Sur ce point et en l'absence d'élément nouveau soumis à son appréciation, la juridiction d'appel estime que le premier juge, par des motifs pertinents qu'elle approuve et adopte au visa de l'article 955 du code de procédure civile, a fait une exacte appréciation des faits de la cause et du droit des parties.

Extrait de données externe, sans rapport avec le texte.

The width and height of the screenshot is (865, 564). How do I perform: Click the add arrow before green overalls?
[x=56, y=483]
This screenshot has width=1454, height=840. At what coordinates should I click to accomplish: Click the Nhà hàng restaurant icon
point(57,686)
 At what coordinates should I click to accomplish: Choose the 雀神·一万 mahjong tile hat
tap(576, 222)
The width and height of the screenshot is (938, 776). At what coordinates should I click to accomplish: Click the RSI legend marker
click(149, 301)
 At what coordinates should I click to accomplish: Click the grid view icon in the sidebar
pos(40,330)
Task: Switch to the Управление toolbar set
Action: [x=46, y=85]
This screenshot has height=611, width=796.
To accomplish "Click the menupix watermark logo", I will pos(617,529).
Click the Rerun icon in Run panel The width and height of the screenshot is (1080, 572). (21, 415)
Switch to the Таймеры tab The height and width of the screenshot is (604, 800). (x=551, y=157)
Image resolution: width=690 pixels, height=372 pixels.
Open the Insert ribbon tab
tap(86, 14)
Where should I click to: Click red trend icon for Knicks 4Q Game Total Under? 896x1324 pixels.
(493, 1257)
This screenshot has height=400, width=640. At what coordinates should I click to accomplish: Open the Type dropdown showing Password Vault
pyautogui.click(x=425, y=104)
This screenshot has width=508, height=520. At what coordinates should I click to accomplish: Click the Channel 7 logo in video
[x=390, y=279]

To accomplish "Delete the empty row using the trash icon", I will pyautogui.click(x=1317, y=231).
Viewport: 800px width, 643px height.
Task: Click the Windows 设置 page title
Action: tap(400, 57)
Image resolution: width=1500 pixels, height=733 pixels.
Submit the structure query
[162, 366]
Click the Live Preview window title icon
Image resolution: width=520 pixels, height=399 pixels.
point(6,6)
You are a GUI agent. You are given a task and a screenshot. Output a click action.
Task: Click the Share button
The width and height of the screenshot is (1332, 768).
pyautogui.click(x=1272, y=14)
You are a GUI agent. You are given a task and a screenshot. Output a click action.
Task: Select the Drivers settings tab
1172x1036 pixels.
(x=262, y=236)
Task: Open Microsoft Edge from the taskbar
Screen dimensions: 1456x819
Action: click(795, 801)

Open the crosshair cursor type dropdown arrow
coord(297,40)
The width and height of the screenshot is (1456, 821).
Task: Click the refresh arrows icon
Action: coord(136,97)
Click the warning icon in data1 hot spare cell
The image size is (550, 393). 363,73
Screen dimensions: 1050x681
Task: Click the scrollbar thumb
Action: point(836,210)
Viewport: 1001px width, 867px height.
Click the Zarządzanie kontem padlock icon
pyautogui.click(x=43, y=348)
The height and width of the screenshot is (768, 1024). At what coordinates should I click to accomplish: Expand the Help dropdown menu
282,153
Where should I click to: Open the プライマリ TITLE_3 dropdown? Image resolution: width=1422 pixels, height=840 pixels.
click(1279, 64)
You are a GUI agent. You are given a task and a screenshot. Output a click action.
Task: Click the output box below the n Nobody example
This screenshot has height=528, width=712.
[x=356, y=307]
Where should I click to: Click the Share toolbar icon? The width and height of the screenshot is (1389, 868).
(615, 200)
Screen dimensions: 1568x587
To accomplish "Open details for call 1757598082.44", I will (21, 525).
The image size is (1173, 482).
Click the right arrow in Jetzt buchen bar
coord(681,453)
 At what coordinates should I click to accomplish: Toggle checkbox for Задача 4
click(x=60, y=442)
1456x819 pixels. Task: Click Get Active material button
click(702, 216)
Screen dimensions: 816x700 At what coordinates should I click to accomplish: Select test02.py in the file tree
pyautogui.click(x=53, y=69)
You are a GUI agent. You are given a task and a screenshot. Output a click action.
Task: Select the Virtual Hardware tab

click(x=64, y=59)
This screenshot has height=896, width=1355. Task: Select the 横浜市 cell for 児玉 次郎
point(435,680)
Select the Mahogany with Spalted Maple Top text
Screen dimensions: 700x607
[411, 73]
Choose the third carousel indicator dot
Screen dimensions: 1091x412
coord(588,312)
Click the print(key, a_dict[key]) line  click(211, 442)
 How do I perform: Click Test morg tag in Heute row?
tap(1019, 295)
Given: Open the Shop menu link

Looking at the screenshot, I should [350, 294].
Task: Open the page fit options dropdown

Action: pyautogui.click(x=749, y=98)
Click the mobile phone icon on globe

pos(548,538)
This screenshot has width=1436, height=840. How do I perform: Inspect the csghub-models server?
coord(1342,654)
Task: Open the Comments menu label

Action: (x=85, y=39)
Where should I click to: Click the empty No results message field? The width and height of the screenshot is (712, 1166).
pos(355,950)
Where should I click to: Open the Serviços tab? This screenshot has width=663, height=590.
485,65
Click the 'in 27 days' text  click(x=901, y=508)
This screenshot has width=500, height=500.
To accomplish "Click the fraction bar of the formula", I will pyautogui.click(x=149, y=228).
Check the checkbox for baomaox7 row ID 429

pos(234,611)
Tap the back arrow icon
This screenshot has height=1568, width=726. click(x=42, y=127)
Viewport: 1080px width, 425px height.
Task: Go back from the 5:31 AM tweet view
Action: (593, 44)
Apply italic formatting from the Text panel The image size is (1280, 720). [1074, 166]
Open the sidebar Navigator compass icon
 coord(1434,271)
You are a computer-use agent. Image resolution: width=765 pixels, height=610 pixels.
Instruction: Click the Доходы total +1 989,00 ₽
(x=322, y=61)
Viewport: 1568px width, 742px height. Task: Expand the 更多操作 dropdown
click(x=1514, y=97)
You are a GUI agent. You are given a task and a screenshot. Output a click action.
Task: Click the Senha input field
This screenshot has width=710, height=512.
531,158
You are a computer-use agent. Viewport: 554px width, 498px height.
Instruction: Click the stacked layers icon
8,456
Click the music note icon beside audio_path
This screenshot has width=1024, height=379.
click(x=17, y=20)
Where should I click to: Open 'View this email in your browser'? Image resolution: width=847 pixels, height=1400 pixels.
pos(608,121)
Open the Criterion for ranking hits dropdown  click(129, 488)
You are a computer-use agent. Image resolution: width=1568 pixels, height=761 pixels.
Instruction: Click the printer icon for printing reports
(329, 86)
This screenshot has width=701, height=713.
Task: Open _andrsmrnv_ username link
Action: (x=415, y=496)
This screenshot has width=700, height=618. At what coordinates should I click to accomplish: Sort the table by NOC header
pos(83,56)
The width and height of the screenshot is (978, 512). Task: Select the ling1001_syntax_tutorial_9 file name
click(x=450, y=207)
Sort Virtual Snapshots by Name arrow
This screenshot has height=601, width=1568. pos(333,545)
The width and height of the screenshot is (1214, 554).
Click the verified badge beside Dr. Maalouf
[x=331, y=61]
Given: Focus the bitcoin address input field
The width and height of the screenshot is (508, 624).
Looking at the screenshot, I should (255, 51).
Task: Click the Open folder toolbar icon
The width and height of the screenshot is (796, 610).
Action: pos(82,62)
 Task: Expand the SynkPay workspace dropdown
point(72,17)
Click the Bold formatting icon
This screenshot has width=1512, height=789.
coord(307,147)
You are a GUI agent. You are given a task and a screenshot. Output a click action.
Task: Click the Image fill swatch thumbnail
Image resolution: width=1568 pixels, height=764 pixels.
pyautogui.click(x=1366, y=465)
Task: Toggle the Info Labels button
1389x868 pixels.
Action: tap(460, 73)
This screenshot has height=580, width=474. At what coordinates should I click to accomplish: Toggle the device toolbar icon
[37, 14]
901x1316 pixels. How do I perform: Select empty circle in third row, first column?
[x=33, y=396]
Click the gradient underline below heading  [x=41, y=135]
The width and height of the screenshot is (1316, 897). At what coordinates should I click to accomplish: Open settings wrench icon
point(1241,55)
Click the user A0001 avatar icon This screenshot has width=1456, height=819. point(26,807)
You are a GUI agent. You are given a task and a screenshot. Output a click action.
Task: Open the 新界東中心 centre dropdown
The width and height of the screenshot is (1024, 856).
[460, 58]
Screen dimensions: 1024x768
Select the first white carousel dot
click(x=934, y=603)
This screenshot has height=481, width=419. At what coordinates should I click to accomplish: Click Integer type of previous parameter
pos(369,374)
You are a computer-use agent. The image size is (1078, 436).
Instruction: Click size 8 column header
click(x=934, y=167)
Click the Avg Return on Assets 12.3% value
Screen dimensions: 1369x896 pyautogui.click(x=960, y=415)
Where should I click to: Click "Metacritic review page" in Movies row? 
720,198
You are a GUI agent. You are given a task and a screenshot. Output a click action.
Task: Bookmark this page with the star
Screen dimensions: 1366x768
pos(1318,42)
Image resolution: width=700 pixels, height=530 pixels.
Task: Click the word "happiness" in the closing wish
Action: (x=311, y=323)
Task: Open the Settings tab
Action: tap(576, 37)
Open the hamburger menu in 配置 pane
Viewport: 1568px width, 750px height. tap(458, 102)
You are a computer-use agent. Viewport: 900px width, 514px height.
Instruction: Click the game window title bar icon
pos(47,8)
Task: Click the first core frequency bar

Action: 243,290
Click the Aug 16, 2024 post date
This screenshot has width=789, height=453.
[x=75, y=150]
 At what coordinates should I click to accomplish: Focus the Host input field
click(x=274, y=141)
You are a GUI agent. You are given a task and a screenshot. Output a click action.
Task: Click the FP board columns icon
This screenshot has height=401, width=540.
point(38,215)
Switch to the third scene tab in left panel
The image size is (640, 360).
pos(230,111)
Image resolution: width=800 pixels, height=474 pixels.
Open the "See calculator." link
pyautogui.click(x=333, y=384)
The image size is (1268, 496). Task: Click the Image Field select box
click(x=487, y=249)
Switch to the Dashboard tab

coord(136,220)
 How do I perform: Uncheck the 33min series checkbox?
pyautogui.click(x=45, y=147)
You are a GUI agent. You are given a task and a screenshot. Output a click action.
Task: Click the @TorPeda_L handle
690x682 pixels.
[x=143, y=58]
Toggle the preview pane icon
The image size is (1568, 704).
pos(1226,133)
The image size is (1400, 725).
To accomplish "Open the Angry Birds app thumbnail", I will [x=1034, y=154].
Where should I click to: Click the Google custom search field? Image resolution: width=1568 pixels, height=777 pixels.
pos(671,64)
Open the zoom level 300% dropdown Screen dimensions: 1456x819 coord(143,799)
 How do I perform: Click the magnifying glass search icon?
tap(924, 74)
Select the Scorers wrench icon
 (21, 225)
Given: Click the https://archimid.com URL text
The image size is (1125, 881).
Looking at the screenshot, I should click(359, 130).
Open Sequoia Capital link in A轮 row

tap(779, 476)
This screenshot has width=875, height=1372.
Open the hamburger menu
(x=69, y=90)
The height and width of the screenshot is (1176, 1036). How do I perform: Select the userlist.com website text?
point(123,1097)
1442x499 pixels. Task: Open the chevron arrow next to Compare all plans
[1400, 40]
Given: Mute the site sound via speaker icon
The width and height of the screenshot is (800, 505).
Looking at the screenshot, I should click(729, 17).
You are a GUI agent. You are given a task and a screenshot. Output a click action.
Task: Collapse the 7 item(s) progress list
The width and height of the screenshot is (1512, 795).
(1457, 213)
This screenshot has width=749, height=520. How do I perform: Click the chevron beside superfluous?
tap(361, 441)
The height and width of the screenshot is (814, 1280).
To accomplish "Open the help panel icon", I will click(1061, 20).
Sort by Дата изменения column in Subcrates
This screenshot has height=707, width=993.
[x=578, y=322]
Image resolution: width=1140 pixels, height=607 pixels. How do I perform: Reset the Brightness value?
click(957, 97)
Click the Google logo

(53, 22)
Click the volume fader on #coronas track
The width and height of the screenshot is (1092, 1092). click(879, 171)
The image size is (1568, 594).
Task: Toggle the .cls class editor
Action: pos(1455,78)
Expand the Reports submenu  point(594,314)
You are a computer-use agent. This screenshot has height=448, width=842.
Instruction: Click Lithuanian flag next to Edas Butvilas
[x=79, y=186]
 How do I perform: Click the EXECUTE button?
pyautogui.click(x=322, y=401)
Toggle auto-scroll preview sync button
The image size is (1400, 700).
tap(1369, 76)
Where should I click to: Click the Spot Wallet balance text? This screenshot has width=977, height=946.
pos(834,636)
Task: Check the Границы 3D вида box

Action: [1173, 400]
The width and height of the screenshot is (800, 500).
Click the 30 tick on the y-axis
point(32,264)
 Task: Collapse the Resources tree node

Y ajoutant, il est constaté qu'à la fin de la notification des droits il est mentionné :
« Après lecture faite par le truchement téléphonique de notre interprète en langue GEORGIEN, SOCIETE GFTIJ (MME [M] [N]) (liste agrée par Monsieur le Procureur de la République de Lille), [XXXXXXXX01] ([XXXXXXXX02]), à l'intéressé, ce dernier signe et prend copie", ce qui confirme l'assistance par téléphone de l'interprète pour la notification des droits en rétention.
La décision déférée sera donc confirmée sur ces dispositions.
Sur le moyen tiré du port injustifié des menottes durant son transfert de l'Oise jusqu'à [Localité 6]
Selon l'artic1e R434-17 alinéa 4 du code de la sécurité intérieure, l'utilisation du port des menottes ou des entraves n'est justifiée que lorsque la personne appréhendée est considérée soit comme dangereuse pour autrui ou pour elle-méme, soit comme susceptible de tenter de s'enfuir.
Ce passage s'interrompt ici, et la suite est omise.